▶ Word and element location data
* * * *

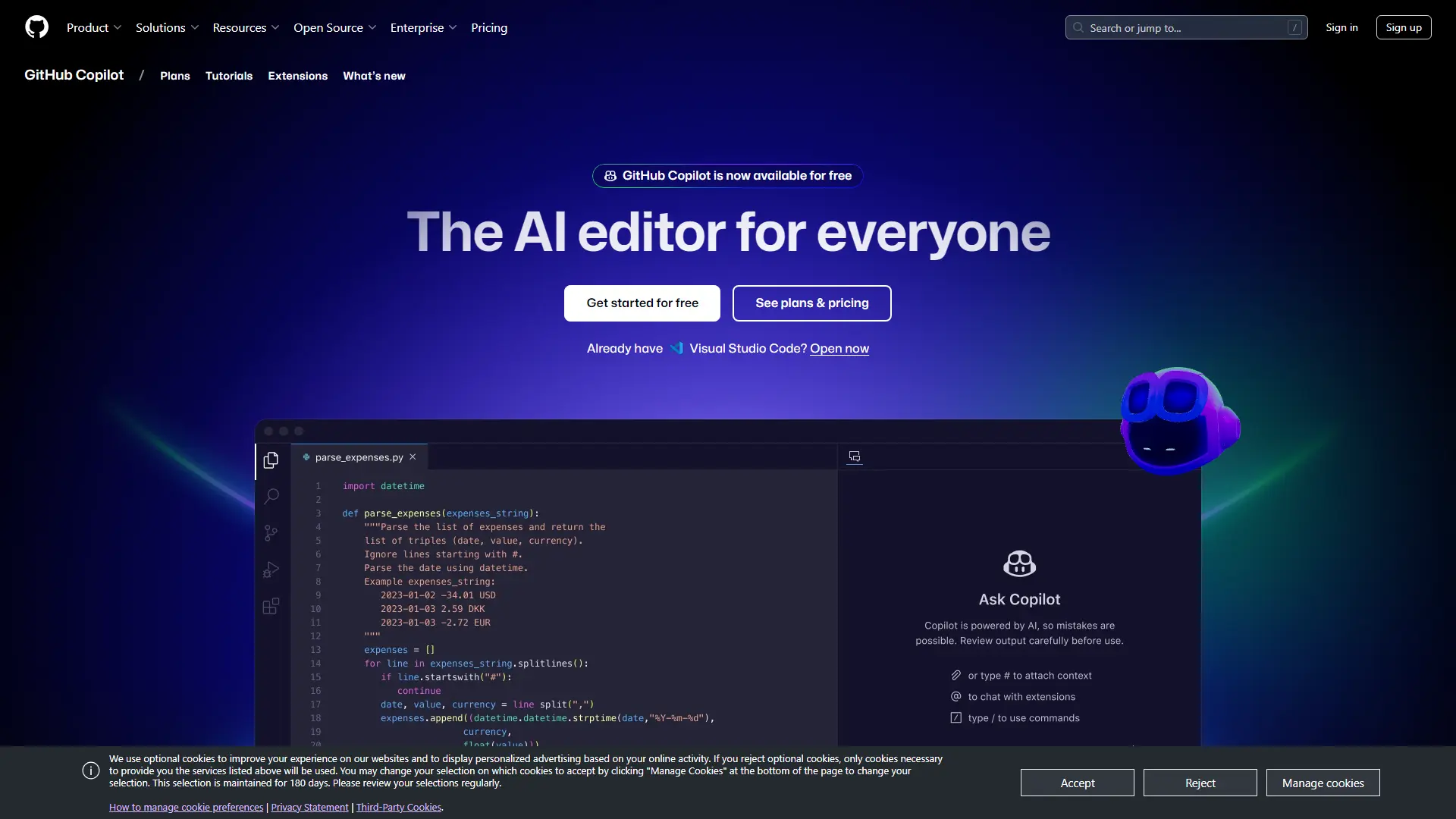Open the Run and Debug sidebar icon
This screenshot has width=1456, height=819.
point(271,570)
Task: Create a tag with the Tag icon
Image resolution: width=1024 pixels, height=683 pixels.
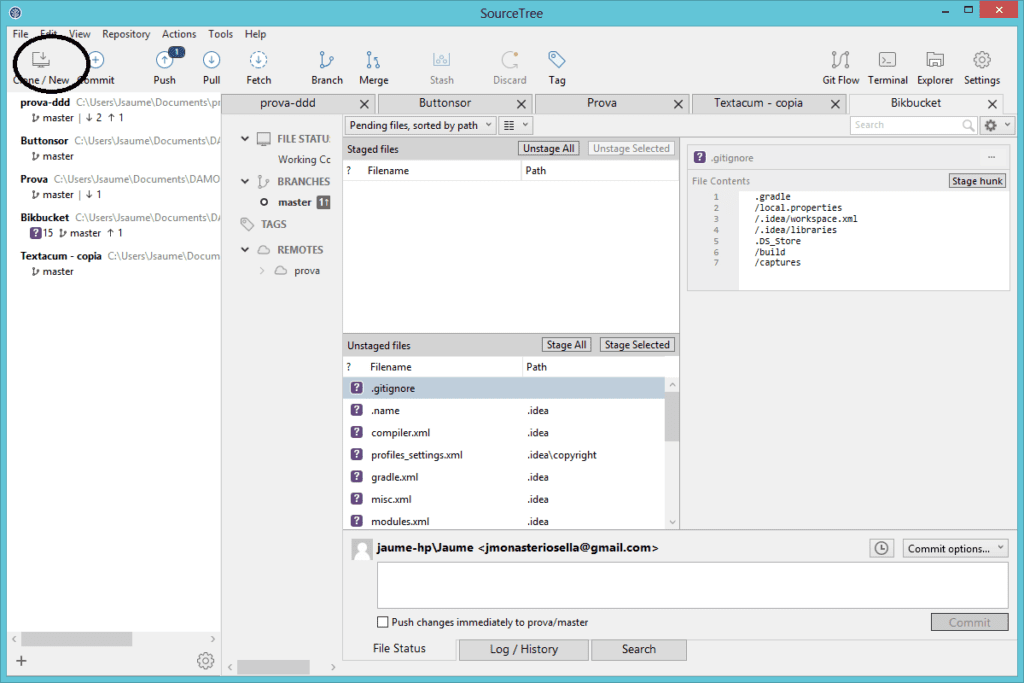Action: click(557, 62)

* * * *

Reproduce all of the entries above, substituting "px" for every occurrence of "pixels" and changing nothing else. Leave the pictures out of your answer.

Open the Run and Debug sidebar icon
This screenshot has width=1456, height=819.
point(271,570)
Task: Create a tag with the Tag icon
Image resolution: width=1024 px, height=683 px.
Action: click(557, 62)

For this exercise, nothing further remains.